ASP.NET 2.0 and Visual Studio .NET build system
The way ASP.NET works with Visual Studio was completely rebuilt in VS.NET 2005. The reason is that they wanted VS.NET to embrace the ASP.NET runtime build model. In VS.NET 2003, you were 'forced' to work in a way that did not take advantage of the ASP.NET runtime build model.
In VS.NET 2005, you don't even need to build an ASP.NET project. All compilation can be done in runtime. There's no 'code behind assembly'. There's no ASP.NET project file, you just drop files in a folder and that's the ASP.NET application.
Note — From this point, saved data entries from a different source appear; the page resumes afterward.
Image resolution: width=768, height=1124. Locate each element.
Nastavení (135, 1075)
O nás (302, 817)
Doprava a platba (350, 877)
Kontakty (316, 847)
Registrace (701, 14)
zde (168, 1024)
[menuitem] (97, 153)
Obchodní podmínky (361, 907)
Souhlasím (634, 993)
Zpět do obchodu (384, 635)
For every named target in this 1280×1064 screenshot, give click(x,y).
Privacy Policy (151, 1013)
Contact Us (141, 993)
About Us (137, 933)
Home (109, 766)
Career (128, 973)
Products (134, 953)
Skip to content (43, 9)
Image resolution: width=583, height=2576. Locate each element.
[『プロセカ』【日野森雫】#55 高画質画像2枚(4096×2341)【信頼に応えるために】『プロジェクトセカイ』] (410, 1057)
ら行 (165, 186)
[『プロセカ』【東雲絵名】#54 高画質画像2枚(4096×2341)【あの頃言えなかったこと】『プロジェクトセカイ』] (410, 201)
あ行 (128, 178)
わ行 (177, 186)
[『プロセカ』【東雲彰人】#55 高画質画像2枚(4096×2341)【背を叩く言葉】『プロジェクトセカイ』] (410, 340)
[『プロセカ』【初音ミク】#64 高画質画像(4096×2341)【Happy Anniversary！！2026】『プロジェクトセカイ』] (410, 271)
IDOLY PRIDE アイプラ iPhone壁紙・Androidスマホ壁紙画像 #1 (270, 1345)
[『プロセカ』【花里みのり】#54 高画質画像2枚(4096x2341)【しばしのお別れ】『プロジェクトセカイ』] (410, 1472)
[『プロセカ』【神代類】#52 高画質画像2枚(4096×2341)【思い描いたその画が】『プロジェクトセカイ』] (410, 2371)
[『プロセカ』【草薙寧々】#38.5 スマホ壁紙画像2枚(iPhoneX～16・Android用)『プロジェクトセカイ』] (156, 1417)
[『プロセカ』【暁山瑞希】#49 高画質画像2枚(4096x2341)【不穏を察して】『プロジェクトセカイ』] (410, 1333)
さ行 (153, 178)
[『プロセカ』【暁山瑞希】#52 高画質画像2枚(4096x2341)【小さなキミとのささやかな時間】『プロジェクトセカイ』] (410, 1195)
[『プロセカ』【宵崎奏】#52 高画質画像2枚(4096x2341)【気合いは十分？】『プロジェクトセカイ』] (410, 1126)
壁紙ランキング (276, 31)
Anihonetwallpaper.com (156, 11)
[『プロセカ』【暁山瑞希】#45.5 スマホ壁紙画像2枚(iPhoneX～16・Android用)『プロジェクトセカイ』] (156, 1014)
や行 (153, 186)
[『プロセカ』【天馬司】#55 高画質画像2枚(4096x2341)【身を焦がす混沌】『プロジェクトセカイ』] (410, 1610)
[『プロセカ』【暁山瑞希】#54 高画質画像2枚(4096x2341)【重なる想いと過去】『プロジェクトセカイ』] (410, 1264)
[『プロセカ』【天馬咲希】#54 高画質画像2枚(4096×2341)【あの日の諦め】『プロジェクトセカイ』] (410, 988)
Try doing an 'Add Web Reference' from a Web 'project' in VS.NET 2005. You'll get a .WSDL file but the proxy source code won't be generated. The proxy will be generated and compiled in runtime. This is managed by the <buildProviders> entry in machine.config (you can find it the machine.config.comments in the framework 2.0 config folder), with something like:
<buildProviders>
...
<add extension=".wsdl" appliesTo="Code" type="System.Web.Compilation.WsdlBuildProvider" />
...
</buildProviders>
You get intellisense in VS.NET based on the WSDL file itself, not on the proxy.
This architecture is quite similar to WebMatrix. VS.NET 2005 is more similar to WebMatrix than to VS.NET 2003.
If you want to ship a compiled version of your website, you can still do it by running the 'Publish web site' project in VS.NET or running the aspnet_compiler.exe tool. Then you get a set of weird assemblies in a bin folder, with some '.compiled' files and a dummy .aspx page for each page that reads "This is a marker file generated by the precompilation tool, and should not be deleted!".
I'm really not sure if all of this is related to the lack of design-time component support in VS.NET 2005 but anyway I'm not sure if I like it. I guess we'll all get used to it.